#### SELECTED EXCERPT:

======

Just like most of us, I used to think that investing is reserved for a certain group of people. You guessed it right: the wealthy. In this beginner’s guide to investing in the stock market, I shared how for years, I observed young people being told…
‘You need a minimum of KES 100,000.’
When they asked…
“How do I invest in the Nairobi Securities Exchange?’’
The idea that I had to have such a huge amount of money always held me back.
When I eventually mastered the courage to do my own research, I was surprised – shocked really – that I could start investing in the stock market with as little as 1,000 shillings or less.
That experience was one of the many that inspired me to start this blog (join The Wealth Tribe 🤑) so that I could use the platform to demystify all the investing jargon and make sure that young people and low income-earners know that investing isn’t reserved for the wealthy.
You don’t need to be a Wolf of Wall Street to start investing. It’s okay if you’re more of a mouse on your own damn street.
If you’re a visual learner, you can watch the video on our YouTube Channel.
How to invest 1,000 shillings in Kenya
Isn’t it interesting that when we’re in such desperate situations, we value small amounts of money differently than we do when it comes to our savings/investments?
Any time you think that an amount of money is too little, reverse the situation and think of when you were broke and desperate. That will remind you of the value of 1,000 shillings.
With this mindset, you can start investing whether you’re a student who depends on parents, an intern, self-employed or an employee. Whichever amount of money you make per month, you should always put money towards investments.
So yes, ‘how do I invest my first 1K?’ is a valid question.
When you’re starting out in your investing journey, it’s not about how much money you invest, it’s about mastering the habit of saving and investing consistently.
It’s about teaching yourself that you do not need a reason to save money because as Morgan Housel teaches in his brilliant book The Psychology of Money, having a reason for saving (or investing) would only make sense if we lived in a predictable world, a world without surprises and curveballs. We are nowhere close to such a world, right?
Most people will list their responsibilities to show they cannot afford to invest. Investing in your future is not optional: you have to learn early on that paying yourself first is mandatory.
“Saving money is often associated with sacrifice. However, you can associate it with freedom rather than limitation if you realize one simple truth: living below your means INCREASES your future means. The money you save this month increases your purchasing power next month.”- Atomic Habits by James Clear
And now, lady/gent, here are practical ways to help you answer the question:
What can you invest in with 1,000 shillings?
‘‘The first idea-simple, but easy to overlook-is that building wealth has little to do with your income or investment returns, and lots to do with your savings rate.’’ – Morgan Housel
1. Invest in a personal/business website
A personal website, which can include the services or products you offer, is an extremely useful professional tool.
This website has helped me:
I suck at traditional networking that involves attending conferences, cocktail hours or sending cold emails.
I learnt from James Clear that “The most effective networking strategy I’ve found has nothing to do with conferences, cocktail hours, cold emails, or any of the common ideas you hear.
1) Do interesting things.
2) Share them publicly.
Like-minded people will come to you.”
It works like magic!
Land financial coaching clients.
Being a personal finance coach wasn’t part of the plan when I started this blog. The initial goal was to simply document my financial freedom journey as I build a community of young people who have honest conversations about money and help each other build wealth.

======

#### DATA PROVIDED:
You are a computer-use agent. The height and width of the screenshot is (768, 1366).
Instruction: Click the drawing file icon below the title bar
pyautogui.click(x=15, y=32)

======

#### REQUIRED TASKS:
(1) Answer these questions about the guide to investing 1,000 shillings in Kenya, using only what it states.
(a) What minimum amount were young people told they needed to invest?
(b) Which book by Morgan Housel does the guide cite?
(c) What two steps make up the networking strategy the guide quotes from James Clear?
(2) Resume the guide to investing 1,000 shillings in Kenya, picking up right after its final sentence.

#### SET OF ANSWERS:
(1)
(a) KES 100,000.
(b) The Psychology of Money.
(c) Do interesting things, and share them publicly.

(2)
After a year of consistently publishing articles, a few people started reaching out and asked me to be their financial coach. See? Being consistent and having a professional website pays.
Impress a few people😉
Both professional and in social settings.
We all have a digital footprint, one of the best ways to enhance yours is by having a website.
You don’t need to be a web designer to create your own website. You can build your whole site without needing to touch a single line of code as I did.
With Bluehost, you can get started at only $2.95 per month (approximately 317 shillings). This deal also includes a FREE domain name (which usually goes for at least $15), custom email address, and free daily backups for your website, at no extra cost to you!
*Your domain name is your website address. For example, my domain name is thewealthtribe.com.
2. Pay off debt
There are two ways to make a guaranteed return in the investing world:
- Pay down debt (none of your money will go towards paying the interest rates)
- Save on taxes.
Everything else is not guaranteed! Directing your 1,000 shillings towards attaining debt freedom is, therefore, a wise way to ‘invest.’
The interest rates you pay especially on high-interest loans such as credit cards could give your investment account a big boost! Getting out of debt increases your net worth by reducing your liabilities but also gives you more money to direct towards your investing goals.
Coming to terms with all the debt you’re carrying can be a daunting experience. Using this Debt Payoff Planner & Calculator, you can put a stop to walking around with stiff shoulders, clenched jaws, shame and switching off your phone to avoid phone calls from debt collectors.
3. The stock market
As established at the beginning of this article, you don’t need KES 100,000 (or an amount close to that!) to start owning parts of the businesses listed on the Nairobi Securities Exchange.
Let’s use an example:
Company: Kenya Power
Share price as of 27th Jan 2022: KES 1.57
You need to buy a minimum of 100 shares: 1.57*100=KES 157
You can start your stocks’ investment journey with as low as 157 bob!
From the above example, all you need is 157 shillings and the following documents:
- ID copy
- KRA pin
- 2 coloured passport photos
- 1 page of Bank or Mpesa statements
- A filled application form (your broker will provide)
And a licensed stockbroker to help you set up your CDSC account.
*Your CDSC account is an electronic account that stores all the shares from the different companies that you own.
If you need a more detailed guide on how to start investing in the stock market, click here.
If you want to own stock in companies whose stock prices are a bit higher such as Safaricom which is currently trading at 37 shillings, you can send the 1,000 to your brokerage account. Use it as a savings account until you have enough to purchase 100 shares: in this example, you’ll need 3,700 shillings. By sending the 1,000 shillings to your broker, you won’t have access to the money which will reduce the temptation to spend money meant for investments.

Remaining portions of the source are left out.